Conversando sobre essa situação, Rafael Volochen, um colega cientista social e profissional que gerencia recursos de cooperação internacional climática, teve uma ideia provocativa sobre nosso comportamento coletivo.

A atmosfera da Terra não diferencia se a molécula de dióxido de carbono que acentua o efeito estufa veio de um desmatamento autorizado por lei ou criminoso. O efeito é o mesmo. O que aconteceria se formos aplicar a distinção entre legal e ilegal também para os impactos das mudanças climáticas geradas pelo desmatamento?

Proponho o exercício de pensarmos por um momento dessa forma. Quando o agricultor tem perdas de safras inteiras por excesso ou falta de chuva, faz diferença se o desmatamento foi legal ou ilegal? Quando pessoas perdem suas casas por alagamentos ou precisam se preocupar com como o calor afeta sua própria saúde, faz diferença se a mudança climática foi legal ou ilegal? Quando as cidades brasileiras vivem ondas cada vez mais intensas e duradouras de calor, que colocam em risco a saúde e a própria vida das pessoas, é possível separar a onda de calor legal da ilegal? As ressacas crescentes estão comendo nossas praias e ameaçando as infraestruturas litorâneas. Iremos diferenciar a elevação do nível do mar legal e a ilegal?

Imagine como seria para as autoridades lidarem com essa situação. Quando houver uma enchente ou um grande desmoronamento com dezenas ou centenas de vítimas, a Defesa Civil só vai acudir quem foi atingido pela chuva ilegal? Os governos só vão arcar com os custos de reconstrução da infraestrutura destruída por eventos extremos ilegais? Quando o agro brasileiro estiver sofrendo grandes quebras de safra por estiagem ou ondas de calor associadas ao desmatamento e às mudanças climáticas, os produtores só poderão receber auxílio financeiro emergencial referente à parcela de seca ilegal?

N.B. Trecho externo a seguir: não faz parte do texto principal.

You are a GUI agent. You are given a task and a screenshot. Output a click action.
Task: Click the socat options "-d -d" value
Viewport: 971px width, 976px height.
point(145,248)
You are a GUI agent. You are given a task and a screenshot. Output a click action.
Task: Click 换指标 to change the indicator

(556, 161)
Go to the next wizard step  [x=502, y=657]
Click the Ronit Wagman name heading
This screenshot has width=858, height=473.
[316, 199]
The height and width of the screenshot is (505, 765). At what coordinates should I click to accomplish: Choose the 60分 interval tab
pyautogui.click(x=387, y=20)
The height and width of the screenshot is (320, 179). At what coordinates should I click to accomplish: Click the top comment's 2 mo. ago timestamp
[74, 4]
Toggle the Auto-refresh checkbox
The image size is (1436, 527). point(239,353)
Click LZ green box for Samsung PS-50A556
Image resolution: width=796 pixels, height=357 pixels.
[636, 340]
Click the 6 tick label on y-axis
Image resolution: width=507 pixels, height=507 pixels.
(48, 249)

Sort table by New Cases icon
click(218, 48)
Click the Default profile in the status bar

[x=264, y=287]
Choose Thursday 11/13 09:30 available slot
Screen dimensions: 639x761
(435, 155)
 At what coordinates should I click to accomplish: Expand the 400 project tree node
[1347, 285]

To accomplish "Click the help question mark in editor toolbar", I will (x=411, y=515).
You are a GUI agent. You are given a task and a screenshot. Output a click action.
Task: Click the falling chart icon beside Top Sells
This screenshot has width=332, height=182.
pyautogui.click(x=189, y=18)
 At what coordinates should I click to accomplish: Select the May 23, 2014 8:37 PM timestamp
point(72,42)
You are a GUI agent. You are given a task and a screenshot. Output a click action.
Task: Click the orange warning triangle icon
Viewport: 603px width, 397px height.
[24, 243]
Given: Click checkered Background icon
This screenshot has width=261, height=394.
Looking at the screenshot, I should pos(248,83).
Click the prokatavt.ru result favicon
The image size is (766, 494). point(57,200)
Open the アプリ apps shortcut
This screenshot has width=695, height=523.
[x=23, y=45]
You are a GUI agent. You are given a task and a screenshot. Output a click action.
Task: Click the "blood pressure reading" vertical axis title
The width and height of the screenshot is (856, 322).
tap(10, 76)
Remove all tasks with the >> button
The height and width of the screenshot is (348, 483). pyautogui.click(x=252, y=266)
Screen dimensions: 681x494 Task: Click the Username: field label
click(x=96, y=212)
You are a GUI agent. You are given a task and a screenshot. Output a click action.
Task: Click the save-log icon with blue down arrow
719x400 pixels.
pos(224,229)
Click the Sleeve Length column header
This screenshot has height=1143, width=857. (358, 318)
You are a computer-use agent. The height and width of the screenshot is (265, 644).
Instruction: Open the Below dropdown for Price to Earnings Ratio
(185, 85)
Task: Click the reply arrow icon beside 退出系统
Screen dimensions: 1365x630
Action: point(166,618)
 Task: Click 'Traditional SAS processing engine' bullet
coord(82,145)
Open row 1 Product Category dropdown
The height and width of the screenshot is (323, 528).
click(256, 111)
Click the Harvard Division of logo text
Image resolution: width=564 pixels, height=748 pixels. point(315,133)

Talvez a gente tenha que desenvolver uma divisão nova entre os climatologistas e meteorologistas, especializada em diferenciar os eventos extremos legais dos ilegais. E a parcela de destruição gerada pelas mudanças climáticas legais nós teremos que aceitar como parte do jogo e seguir a vida, se possível, sem reclamar. Afinal, são mudanças climáticas autorizadas pela lei. Por isso, podemos entender que estamos vivendo uma espécie de dissonância cognitiva generalizada. Novas formas de olhar para o problema podem nos dar uma visão crítica necessária para despertarmos.